- _To be done_
- A) Please revise the listing, everything from the line containing "Select the Kast label on the roof" down to the line containing "pyautogui.click(x=255, y=633)", by swapping "dimension label" for "measurement label" and leaving all else as it stands. Return only those lines.
- B) Pick up the concert review after its last sentence and carry it forward.

- _Text to read_
In the concert hall where he conducted a crushing Walküre three months earlier, Jaap van Zweden kicked off 2020 in an impressive way.
In the year in which the Amsterdam Mahler Festival of 1920 celebrates its centenary - and the Concertgebouw, just like 100 years ago, has all 9 symphonies (and a little more) by the Austrian master on the programme in May - the Concertgebouw Orchestra, in their first concert of the year, played under the baton of Jaap van Zweden two movements from Mahler's 10th symphony.
Next to Mahler, Stravinsky was on the programme with his groundbreaking Sacre du Printemps. Mahler and Stravinsky were both composers who, each in their own way, showed ambition to push the music into the future. An ambition that would give shape to repertoire that has lost none of its eloquence after all these years. It is striking that modern classical music often seems conservative in comparison. Nothing to the detriment of Softly Bouncing by Martijn Padding, it's well crafted music but it does not open up new worlds. Sounding soft in a large hall was the starting point for Padding's last composition and he found inspiration for it in Kurtag and Webern. Without penetrating into the intimacy of the musical micro-cosmosses of these two giants, Padding delivered with Softly Bouncing a piece in which out-of-tuned harmonicas, deliberately sounding daft, stripped the sounds of the softly abrasive violins, John Luther Adams came to mind, of an all too profound impression. It was music in which the beauty, pleasantly tickling, in great contrast with the pieces by Mahler and Stravinsky that came afterwards, was of too great a relativization: it was music in which nothing was at stake.

- _Material for this exercise_
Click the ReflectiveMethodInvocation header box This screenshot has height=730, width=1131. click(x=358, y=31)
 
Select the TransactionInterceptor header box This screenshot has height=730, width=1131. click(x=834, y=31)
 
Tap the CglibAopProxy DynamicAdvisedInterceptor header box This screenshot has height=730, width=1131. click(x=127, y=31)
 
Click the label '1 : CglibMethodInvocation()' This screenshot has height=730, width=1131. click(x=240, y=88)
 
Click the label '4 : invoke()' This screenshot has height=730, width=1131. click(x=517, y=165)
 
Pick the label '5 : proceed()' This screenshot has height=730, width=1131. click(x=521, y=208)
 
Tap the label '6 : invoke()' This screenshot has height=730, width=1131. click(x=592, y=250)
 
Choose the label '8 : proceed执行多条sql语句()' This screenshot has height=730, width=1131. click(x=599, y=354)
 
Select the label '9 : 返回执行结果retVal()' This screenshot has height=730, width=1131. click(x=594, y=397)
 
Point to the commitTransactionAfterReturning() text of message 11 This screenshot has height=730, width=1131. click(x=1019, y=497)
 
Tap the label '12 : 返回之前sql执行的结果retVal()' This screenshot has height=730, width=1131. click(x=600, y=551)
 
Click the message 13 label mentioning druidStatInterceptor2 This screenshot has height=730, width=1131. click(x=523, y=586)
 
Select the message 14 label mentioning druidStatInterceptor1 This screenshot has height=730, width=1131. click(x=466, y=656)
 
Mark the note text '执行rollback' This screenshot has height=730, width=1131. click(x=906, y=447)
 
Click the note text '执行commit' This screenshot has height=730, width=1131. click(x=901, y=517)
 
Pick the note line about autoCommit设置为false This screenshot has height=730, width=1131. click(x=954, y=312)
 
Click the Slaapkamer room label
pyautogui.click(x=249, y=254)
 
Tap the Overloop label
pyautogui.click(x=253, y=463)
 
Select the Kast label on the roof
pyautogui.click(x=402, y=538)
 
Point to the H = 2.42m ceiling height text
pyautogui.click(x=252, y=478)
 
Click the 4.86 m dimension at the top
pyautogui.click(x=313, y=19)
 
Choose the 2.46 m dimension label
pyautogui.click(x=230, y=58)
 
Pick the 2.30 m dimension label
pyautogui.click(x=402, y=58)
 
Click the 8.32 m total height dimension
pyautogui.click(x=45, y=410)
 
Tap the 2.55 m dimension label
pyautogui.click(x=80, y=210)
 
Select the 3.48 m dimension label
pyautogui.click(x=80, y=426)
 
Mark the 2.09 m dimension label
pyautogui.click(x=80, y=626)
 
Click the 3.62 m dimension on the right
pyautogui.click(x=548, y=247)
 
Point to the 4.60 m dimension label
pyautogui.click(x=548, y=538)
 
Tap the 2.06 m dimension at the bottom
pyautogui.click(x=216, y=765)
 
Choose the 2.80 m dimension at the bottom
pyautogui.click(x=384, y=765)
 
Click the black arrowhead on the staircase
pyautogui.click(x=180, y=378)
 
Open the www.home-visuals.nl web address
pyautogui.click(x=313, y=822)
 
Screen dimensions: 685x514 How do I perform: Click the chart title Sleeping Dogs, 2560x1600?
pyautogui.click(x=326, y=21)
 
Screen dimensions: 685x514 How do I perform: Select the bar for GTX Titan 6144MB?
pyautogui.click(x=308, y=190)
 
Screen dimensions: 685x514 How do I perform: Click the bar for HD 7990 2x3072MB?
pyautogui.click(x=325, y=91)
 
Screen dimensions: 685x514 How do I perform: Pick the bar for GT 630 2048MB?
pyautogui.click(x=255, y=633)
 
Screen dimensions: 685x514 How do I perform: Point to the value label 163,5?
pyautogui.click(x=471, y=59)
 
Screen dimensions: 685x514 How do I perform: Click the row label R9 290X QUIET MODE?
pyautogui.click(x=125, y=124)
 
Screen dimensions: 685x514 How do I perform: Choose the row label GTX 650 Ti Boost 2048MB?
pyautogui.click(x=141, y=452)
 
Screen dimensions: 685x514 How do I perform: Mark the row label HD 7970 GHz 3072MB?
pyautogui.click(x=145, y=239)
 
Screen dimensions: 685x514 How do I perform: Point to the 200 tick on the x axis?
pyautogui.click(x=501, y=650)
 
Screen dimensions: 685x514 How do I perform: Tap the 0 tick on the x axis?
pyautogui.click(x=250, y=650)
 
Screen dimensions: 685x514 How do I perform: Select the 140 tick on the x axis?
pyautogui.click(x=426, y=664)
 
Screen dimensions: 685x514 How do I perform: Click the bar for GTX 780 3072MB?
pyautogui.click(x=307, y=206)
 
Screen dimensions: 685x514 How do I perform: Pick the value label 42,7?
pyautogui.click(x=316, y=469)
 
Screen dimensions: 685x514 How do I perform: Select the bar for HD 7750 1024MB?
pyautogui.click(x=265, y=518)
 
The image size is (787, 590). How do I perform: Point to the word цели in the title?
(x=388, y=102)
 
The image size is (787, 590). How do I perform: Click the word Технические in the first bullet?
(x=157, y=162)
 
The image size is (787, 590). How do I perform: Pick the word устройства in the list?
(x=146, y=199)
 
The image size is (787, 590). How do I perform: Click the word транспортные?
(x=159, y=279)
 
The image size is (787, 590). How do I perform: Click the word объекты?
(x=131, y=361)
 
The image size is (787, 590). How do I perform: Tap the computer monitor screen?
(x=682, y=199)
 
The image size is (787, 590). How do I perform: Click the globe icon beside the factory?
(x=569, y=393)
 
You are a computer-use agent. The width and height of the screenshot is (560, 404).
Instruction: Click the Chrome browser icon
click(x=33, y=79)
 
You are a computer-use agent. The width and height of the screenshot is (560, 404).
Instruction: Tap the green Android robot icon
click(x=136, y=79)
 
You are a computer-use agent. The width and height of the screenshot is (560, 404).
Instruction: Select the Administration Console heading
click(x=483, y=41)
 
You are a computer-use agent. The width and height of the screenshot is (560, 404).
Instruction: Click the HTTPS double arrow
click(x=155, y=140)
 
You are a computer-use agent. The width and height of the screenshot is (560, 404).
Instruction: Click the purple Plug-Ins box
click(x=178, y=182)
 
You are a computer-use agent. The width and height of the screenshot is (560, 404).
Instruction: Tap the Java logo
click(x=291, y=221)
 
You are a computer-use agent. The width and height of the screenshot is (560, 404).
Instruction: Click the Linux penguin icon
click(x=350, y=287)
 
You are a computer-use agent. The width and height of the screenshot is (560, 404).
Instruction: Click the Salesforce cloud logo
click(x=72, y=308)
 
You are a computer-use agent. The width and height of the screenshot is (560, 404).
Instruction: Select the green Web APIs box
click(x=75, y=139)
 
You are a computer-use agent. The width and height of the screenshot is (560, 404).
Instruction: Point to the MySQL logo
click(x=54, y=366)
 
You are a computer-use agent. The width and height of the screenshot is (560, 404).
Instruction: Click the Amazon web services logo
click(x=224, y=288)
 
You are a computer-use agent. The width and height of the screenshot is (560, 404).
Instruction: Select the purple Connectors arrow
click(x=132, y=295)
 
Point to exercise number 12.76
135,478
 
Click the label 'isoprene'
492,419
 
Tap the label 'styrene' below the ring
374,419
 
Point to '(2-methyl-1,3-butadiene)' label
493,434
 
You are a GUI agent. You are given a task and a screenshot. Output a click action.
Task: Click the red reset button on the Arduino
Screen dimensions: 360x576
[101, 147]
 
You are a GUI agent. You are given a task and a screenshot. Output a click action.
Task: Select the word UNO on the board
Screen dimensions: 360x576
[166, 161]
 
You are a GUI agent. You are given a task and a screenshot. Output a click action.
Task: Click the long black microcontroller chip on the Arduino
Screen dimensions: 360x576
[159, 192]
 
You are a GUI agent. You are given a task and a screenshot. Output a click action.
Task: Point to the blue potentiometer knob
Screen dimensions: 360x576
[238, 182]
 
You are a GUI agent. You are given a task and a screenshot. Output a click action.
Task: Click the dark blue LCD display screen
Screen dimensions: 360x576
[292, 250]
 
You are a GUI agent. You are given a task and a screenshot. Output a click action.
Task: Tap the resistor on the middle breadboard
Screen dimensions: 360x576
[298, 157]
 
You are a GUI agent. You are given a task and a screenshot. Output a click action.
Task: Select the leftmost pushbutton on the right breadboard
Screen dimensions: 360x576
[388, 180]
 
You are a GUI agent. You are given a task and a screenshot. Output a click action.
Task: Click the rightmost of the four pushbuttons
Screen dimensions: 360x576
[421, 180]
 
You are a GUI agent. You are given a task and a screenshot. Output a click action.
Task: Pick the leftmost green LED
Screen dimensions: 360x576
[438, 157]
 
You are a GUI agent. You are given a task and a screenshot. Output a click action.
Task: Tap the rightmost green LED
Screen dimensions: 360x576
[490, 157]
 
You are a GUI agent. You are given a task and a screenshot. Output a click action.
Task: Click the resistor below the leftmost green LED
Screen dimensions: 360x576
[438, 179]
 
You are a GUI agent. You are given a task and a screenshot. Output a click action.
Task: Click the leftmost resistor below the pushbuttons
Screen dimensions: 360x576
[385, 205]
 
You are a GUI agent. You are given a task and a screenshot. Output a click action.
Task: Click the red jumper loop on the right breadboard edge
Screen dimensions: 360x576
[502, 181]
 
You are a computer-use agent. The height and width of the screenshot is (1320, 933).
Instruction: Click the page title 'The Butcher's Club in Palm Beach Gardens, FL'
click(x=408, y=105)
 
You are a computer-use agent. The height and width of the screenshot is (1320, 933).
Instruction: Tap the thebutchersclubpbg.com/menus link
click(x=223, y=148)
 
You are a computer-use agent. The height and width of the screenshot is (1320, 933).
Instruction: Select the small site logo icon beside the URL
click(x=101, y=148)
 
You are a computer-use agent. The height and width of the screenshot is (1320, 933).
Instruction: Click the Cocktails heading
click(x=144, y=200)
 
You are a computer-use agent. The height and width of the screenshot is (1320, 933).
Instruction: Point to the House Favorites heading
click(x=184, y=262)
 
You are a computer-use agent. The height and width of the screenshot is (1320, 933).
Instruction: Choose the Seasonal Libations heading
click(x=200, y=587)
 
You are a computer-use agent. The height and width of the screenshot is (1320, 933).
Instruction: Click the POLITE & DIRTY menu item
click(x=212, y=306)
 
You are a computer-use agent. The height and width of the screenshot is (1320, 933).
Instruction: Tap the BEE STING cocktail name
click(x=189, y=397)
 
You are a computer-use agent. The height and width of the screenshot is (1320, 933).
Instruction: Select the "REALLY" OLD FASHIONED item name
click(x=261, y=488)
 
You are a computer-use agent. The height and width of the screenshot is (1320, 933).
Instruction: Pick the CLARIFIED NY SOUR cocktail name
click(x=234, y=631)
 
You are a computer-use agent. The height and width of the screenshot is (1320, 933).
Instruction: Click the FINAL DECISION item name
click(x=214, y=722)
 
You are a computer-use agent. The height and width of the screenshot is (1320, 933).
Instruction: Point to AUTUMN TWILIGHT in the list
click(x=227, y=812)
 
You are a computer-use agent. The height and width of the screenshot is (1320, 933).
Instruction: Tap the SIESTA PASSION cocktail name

- _Outputs_
- A)
Select the Kast label on the roof
pyautogui.click(x=402, y=538)
 
Point to the H = 2.42m ceiling height text
pyautogui.click(x=252, y=478)
 
Click the 4.86 m dimension at the top
pyautogui.click(x=313, y=19)
 
Choose the 2.46 m measurement label
pyautogui.click(x=230, y=58)
 
Pick the 2.30 m measurement label
pyautogui.click(x=402, y=58)
 
Click the 8.32 m total height dimension
pyautogui.click(x=45, y=410)
 
Tap the 2.55 m measurement label
pyautogui.click(x=80, y=210)
 
Select the 3.48 m measurement label
pyautogui.click(x=80, y=426)
 
Mark the 2.09 m measurement label
pyautogui.click(x=80, y=626)
 
Click the 3.62 m dimension on the right
pyautogui.click(x=548, y=247)
 
Point to the 4.60 m measurement label
pyautogui.click(x=548, y=538)
 
Tap the 2.06 m dimension at the bottom
pyautogui.click(x=216, y=765)
 
Choose the 2.80 m dimension at the bottom
pyautogui.click(x=384, y=765)
 
Click the black arrowhead on the staircase
pyautogui.click(x=180, y=378)
 
Open the www.home-visuals.nl web address
pyautogui.click(x=313, y=822)
 
Screen dimensions: 685x514 How do I perform: Click the chart title Sleeping Dogs, 2560x1600?
pyautogui.click(x=326, y=21)
 
Screen dimensions: 685x514 How do I perform: Select the bar for GTX Titan 6144MB?
pyautogui.click(x=308, y=190)
 
Screen dimensions: 685x514 How do I perform: Click the bar for HD 7990 2x3072MB?
pyautogui.click(x=325, y=91)
 
Screen dimensions: 685x514 How do I perform: Pick the bar for GT 630 2048MB?
pyautogui.click(x=255, y=633)

- B)
The Adagio of Mahler's 10th symphony was, together with the Purgatorio, the only movement that was ready for performance when the composer died in 1911 at the age of 51. It begins in a Tristanesque manner. A melody that - slowly brought to life by the strings, referring to the solo for English horn at the beginning of the third act of Wagner's Tristan und Isolde - suggests an awakening; a call that, while waiting for an answer, reveals a range of distressing feelings that open up like a flower in delirious colours with hallucinatory scents. The musical prose to which Mahler refers here is - probably not accidental - about a love that carries with it the maddening impossibility of an equally maddening manifestation.
Stürb ich nun ihr, / der so gern ich sterbe,
Were I to give my life to that / for which I would so gladly die
(Tristan und Isolde, love duet, act 2)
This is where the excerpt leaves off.